Tout un programme ! Le coach en entreprise a un travail important à réaliser pour accompagner le passage de leurs clients d’une rive à l’autre.

 

5 contrats à l’opposé du Sois fort !

Tant pis pour les Sois fort. Pour formaliser une approche d’accompagnement, nous avons développé ce que nous avons appelé les « 5 contrats » que le dirigeant doit passer avec lui-même et avec ses équipes :

. le contrat de confiance : je dis ce que je fais / je fais ce que j’ai dit, et je demande pareil aux autres,

. le contrat émotionnel : je dis et j’accepte ce que je ressens, et j’invite les autres à l’exprimer,

. le contrat de besoin : je prends conscience de ce qui compte pour moi et pour l’autre, je le traduis en actions,

. le contrat de demande : j’exprime mes demandes, mes limites et je fais exprimer celles des autres,

. le contrat de sens et d’objectif : quels objectifs je me fixe dans cette période ? / quels objectifs je fixe aux autres et pourquoi ?

C’est une forme nouvelle qui va à l’encontre des injonctions habituelles telles que le « Sois fort !» déjà mentionné, le « Sois parfait ! », « montrer ses émotions, c’est être faible » ou « l’important c’est de bosser, le reste n’est que littérature » auxquelles beaucoup de dirigeants sont biberonnés.

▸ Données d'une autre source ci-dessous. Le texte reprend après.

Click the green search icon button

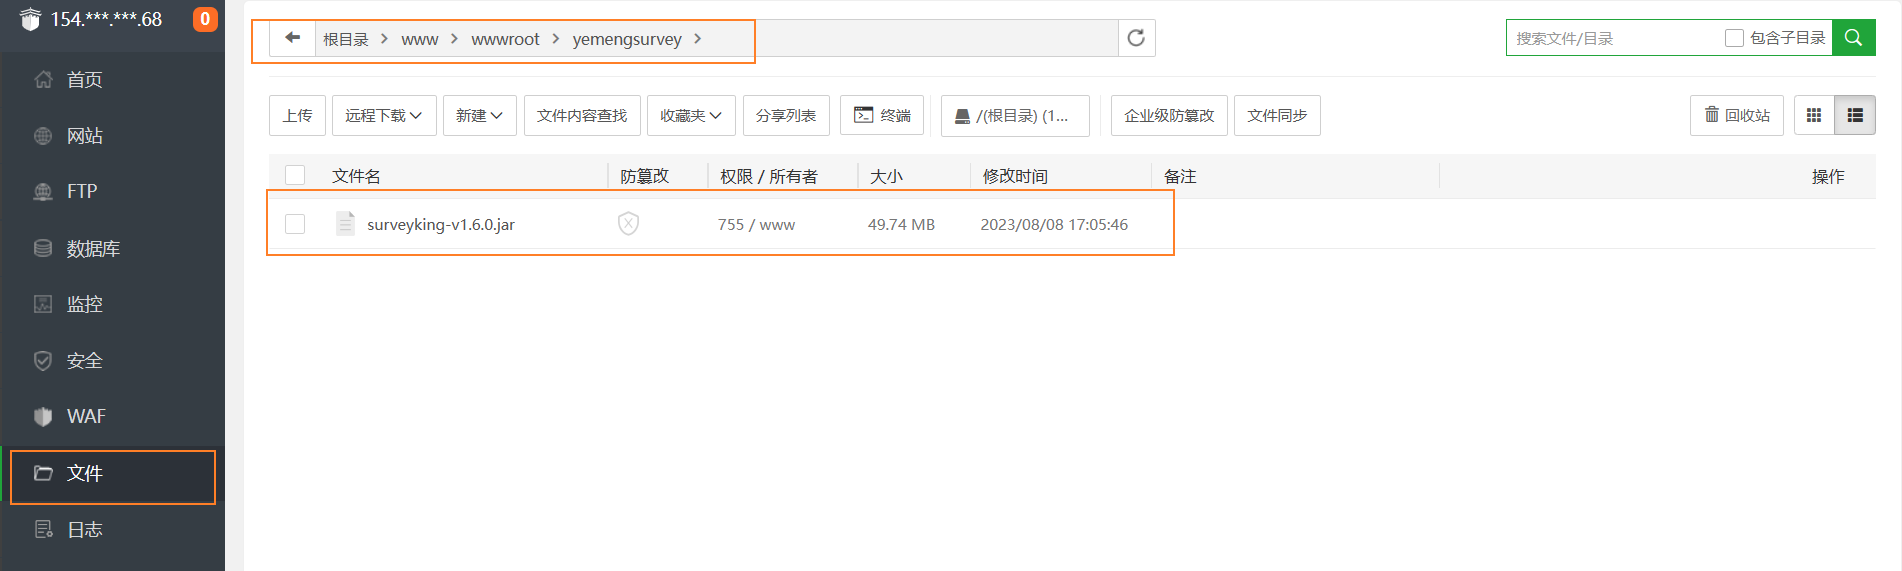tap(1853, 38)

Pour arriver à cet état, un certain nombre d’entre eux devront apprendre à développer leur sécurité intérieure, accepter leurs peurs, leurs doutes, abandonner des façons de faire et d’être qui leur ont permis de réussir jusqu’à maintenant, et laisser la place à de nouvelles approches ouvertes, souples, exigeantes.

Nos forces d’hier deviennent souvent nos limites si nous ne les remettons pas en question et si nous ne les faisons pas évoluer. La souplesse, l’endurance et la régénération du roseau sont plus résistants que la puissance du chêne nous dit Jean de la Fontaine – poète – 1621–1695.

Ayons à l’esprit que le dirigeant ou le manager est le principal frein au développement de son entreprise. L’inverse est vrai également, il en est son principal moteur. L’enjeu et le point de pivot sont là.

 

Bonne nouvelle.

Considérons que la période actuelle est historique pour les entreprises, historique dans le sens propice à des changements de plus grande envergure difficilement envisageables dans un environnement (trop) stable.

En chinois, le mot crise signifie à la fois danger et opportunité.

Si vous enclenchez maintenant les changements que vous voulez voir se produire demain, ils auront certainement plus de chance d’aboutir, surtout si vous respectez les 5 contrats.

« Tout ce qui ne nous tuera pas nous rendra plus fort » disait Friedrich Nietzche – philosophe – 1844-1900.

Ce temps de l’opportunité n’est rien sans le savoir qui permet de le reconnaître. Sans lui, il n’est qu’un événement parmi d’autres pour celui qui ne sait pas. 

Vive les opportunités, maintenant vous savez.

(1) Des référentiels de comportements observables sont disponibles pour chacun de ces rôles, de même que les postures à abandonner et à développer.